A dozen years of Cinco de Mayo
Pillar of Hispanic community heads to greener pastures

SideStory: Cinco de Mayo at a glance


Jim Montoya stands Monday on the front porch of the house that he built off Highway 160 near Grandview. Montoya, who has been involved with the Durango Latino Education Coalition for several years and lobbied for a name change from Gateway to Santa Rita Park, is leaving Durango next month./Photo by Todd Newcomer.

by Missy Votel

Perhaps there is no better perspective on Durango than from Jim Montoya’s front porch. The timber-beam structure and adjoining log house, which Montoya built from lumber harvested atop Missionary Ridge, sits in the shadow of Farmington Hill, staring squarely at U.S. Hwy. 160.

There, on the three acres his parents bought in 1943, Montoya, 62, has a front row seat for one of the more obvious and telltale signs of change in his hometown.

“When I was a boy, we would walk across the highway to catch the school bus at the base of Farmington Hill, and the dog would come down and meet us when we came home,” the soft-spoken Montoya said from his kitchen on Monday. “There’s no way I could cross that highway today.”

In fact, Montoya likely will cross that highway for the last time come June, when he and his wife, Mary Ann, load up their recently purchased fifth wheel and hit the open road in search of greener, less hectic pastures.

“That’s why I’m leaving, it’s too busy,” he said.

But Montoya will be leaving behind more than that sleepy little mountain town turned bustling city, or the small road that bears his family’s name. He’ll be leaving behind a legacy of Hispanic heritage that his family and others like it built – one that over the years he has worked to preserve.

Montoya, a minister at the Community of Christ Church and board president for the Durango Latino Education Coalition, is perhaps least known for his most public accomplishment: the renaming of Gateway Park to Santa Rita Park in 1999.

* **DATA SECTION**:
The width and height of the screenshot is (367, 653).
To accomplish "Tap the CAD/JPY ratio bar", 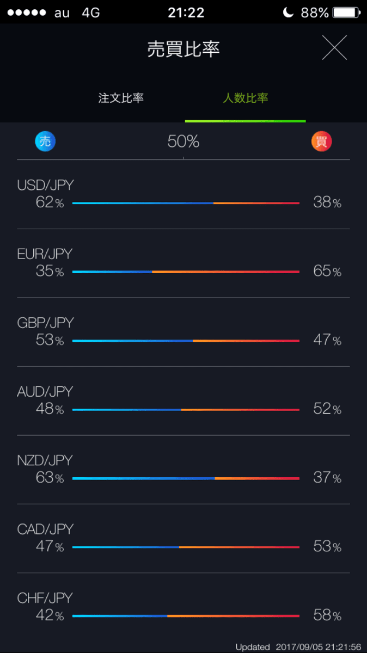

* **EXERCISES TO COMPLETE**:
a - Answer these questions from the article about Jim Montoya:
(i) In what year did Montoya's parents buy the three acres?
(ii) Which park was renamed Santa Rita Park, and in what year?
(iii) Where was the lumber for Montoya's house harvested?
b - Render this sentence from the article about Jim Montoya in Spanish: "Perhaps there is no better perspective on Durango than from Jim Montoya’s front porch."
c - Extend the article about Jim Montoya with a few paragraphs that pick up after its final sentence.

* **TASK RESULTS**:
a -
(i) 1943
(ii) Gateway Park, in 1999
(iii) Atop Missionary Ridge

b - Quizás no haya mejor perspectiva de Durango que desde el porche delantero de Jim Montoya.

c -
For Montoya, the youngest of Ray and Stella Montoya’s four children, it was an effort that hit close to home. Montoya spent the first year of his life in “El Parrar,” the mostly Hispanic neighborhood along the Animas River that later became known as Santa Rita. The area, which Montoya said was referred to by the derogatory name “Mexican Flats” by some, was home to hundreds of people until the 1960s, when road construction pushed the last of its residents out. Many years later, a city park was put on the site and given the name “Gateway Park.” However, to Montoya, whose grandparents and mother were born and raised there, the name was ignoring if not erasing a lively and vibrant past.

“My mother would tell me about swimming in the river in the summer and walking up to school at Park Elementary. It was a neighborhood – people just enjoyed each other,” he said.

However, Montoya said although his family owned its land, which was near the present home of the Visitor’s Center, many families there did not.

“Somewhere along the line, they decided they wanted to put a road through there and started moving them out,” he said.

Montoya also pointed out that the name “Gateway Park” was illogical from a geographic standpoint.

“It was a gateway to Durango some 20 years ago, but then came Wal-Mart and Bodo, and the edge of town moved south,” he said.

As a result, Montoya started a petition to change the name of the park to Santa Rita, in honor of its former inhabitants. “I thought, ‘Why not remember some of the people who lived here, some of the history?’” he said.

Montoya took to the streets with his petition, looking for signatures at the park and other popular places such as City Market, where it was well received.

“Most people were open and signed it with no hesitation at all,” he recalled.

Within a few months of beginning his quest, Montoya’s petition had reached Durango City Council, which voted to rename the park in the summer of 1999.

And while Montoya’s work renaming the park was fairly short-lived, his work with the Latino Education Coalition was ongoing. He has been

president of the board for three years but involved with the organization, which works to improve academic achievement of local Latino students and promote Latino culture, for “what seems like forever.” According to Montoya, the group was founded in 1994 to address the graduation gap between Anglo and Hispanic students.

“It started because of the kids,” he said. “It started when one of the daughters (of founder Butch Gomez) came home from school and said, ‘The Latino kids are all dropping out.’”

When the group started, the graduation rate for Hispanic students at Durango High School was 64 percent, nearly 25 percent lower than that of their white counterparts, at around 87 percent. While Montoya said the gap can be attributed to many factors, one plausible reason is that in the past, there was not as much emphasis on education in Hispanic households. In fact, his father, who came from the Blanco area of northern New Mexico, had a first-grade education.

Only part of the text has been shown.